A campanha propõe aumentar a arrecadação tributária de forma justa. Ainda que os valores sejam estimados, evidenciam os benefícios que poderiam ser gerados em prol de uma sociedade mais solidária, em que as pessoas possam conviver em harmonia. Os resultados indicam um potencial de arrecadação significativo apenas se forem revisados os impostos à propriedade imobiliária e instituído o imposto sobre grandes fortunas, de elevada capacidade redistributiva frente a outros tributos.

No informe, temos ainda alguns possíveis usos do valor arrecadado, como financiamento de bônus contra a fome destinado a pessoas de extrema pobreza, durante seis meses; investimento em vacinas, garantindo, inclusive, acesso gratuito à vacina contra a Covid-19 para a população da região, destinação de recursos ao gasto público com saúde infantil.

Enfim, utilização mais que justa dos recursos arrecadados, sendo que há muitas outras possibilidades que miram ao bem estar coletivo, em detrimento de uma acumulação que tem levado o continente a um estado de miséria e pobreza extrema.

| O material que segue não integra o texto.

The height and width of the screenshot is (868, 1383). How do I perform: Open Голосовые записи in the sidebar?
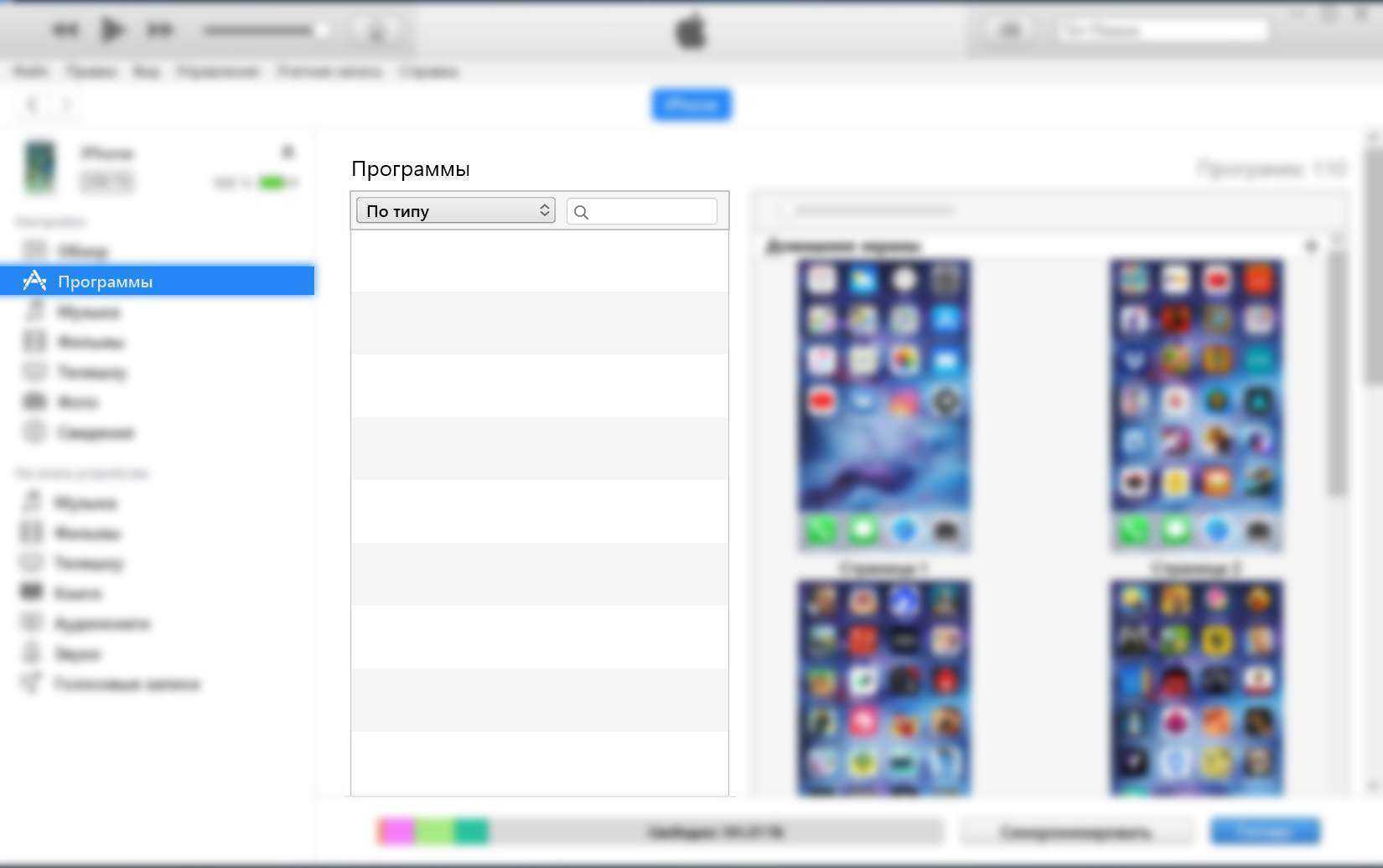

Contra fatos, não há argumentos. O ditado popular indica que quando a realidade está à nossa frente, os fatos se sucedendo, não há argumentos que possamos contrapor.

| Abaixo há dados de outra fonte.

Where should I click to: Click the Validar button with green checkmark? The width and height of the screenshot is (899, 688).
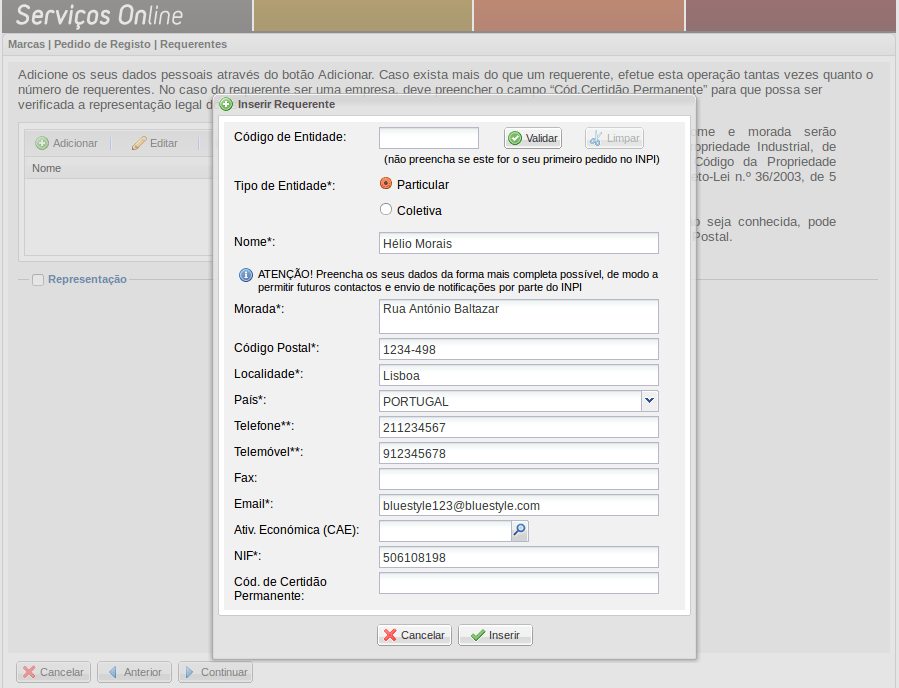click(x=532, y=138)
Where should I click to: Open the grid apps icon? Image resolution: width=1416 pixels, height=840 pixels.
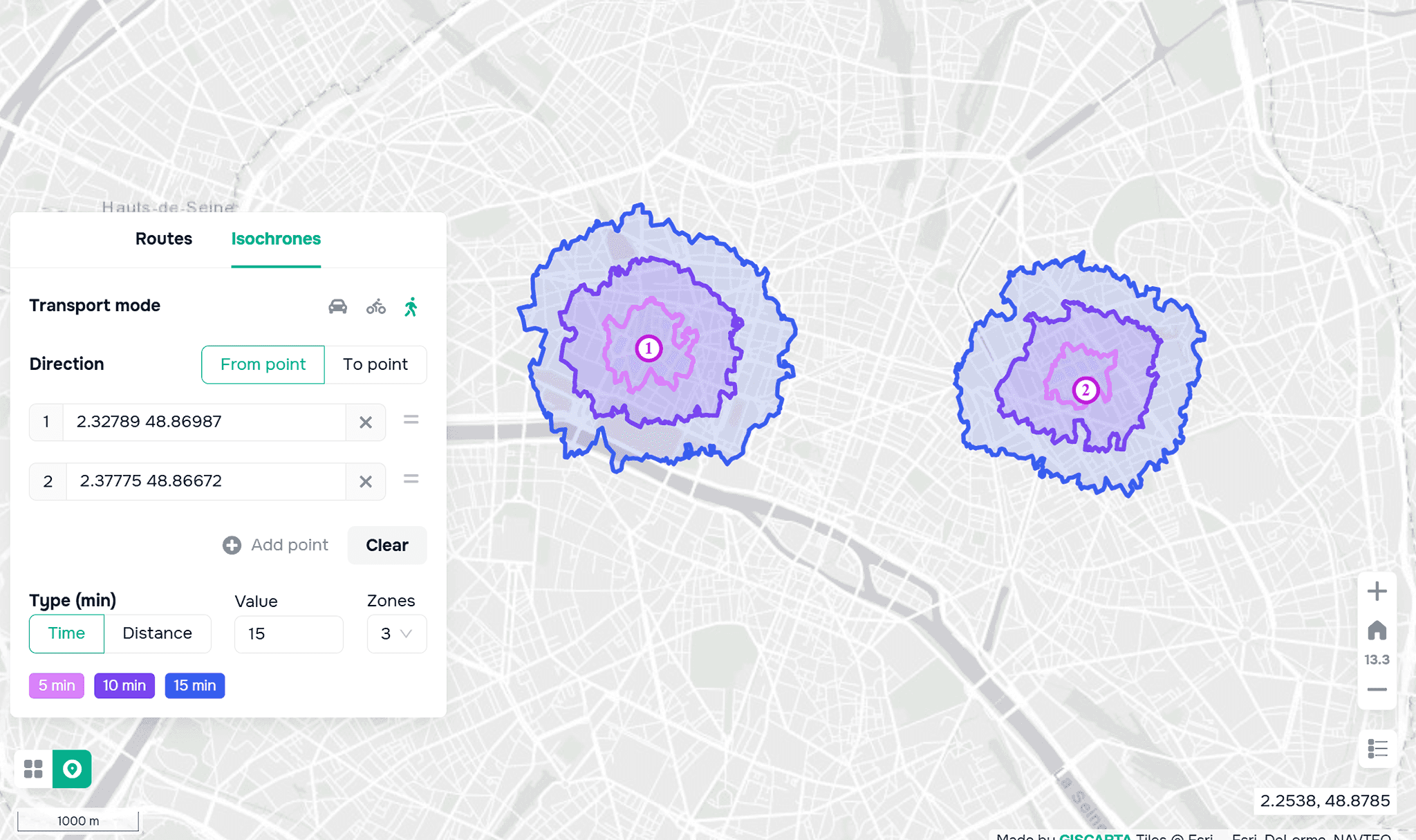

Fato é que a inconformidade registrada em 2019 mostrou que América Latina e Caribe estão em ebulição. Novos ventos estão varrendo as políticas neoliberais e derrubando dogmas, políticas de austeridade, corte de gastos, feitos em nome de um suposto equilíbrio fiscal que virou quase um fim em si mesmo.

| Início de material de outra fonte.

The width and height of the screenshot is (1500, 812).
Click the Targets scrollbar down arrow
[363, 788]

Está comprovado que a miséria e a pobreza não podem mais ser naturalizadas. São a contraface da concentração de renda, da riqueza e dos altos patrimônios.

Frente ao panorama da região, é preciso encontrar meios para enfrentar este sistema tributário injusto e regressivo. O descontentamento social com a desigualdade, agravada pela pandemia, pode ter consequências muito sérias nesse próximo ano. E se isso for um argumento, os fatos deverão mostrar que as soluções apresentadas até agora não servem, estão defasadas e apontam para novos rumos.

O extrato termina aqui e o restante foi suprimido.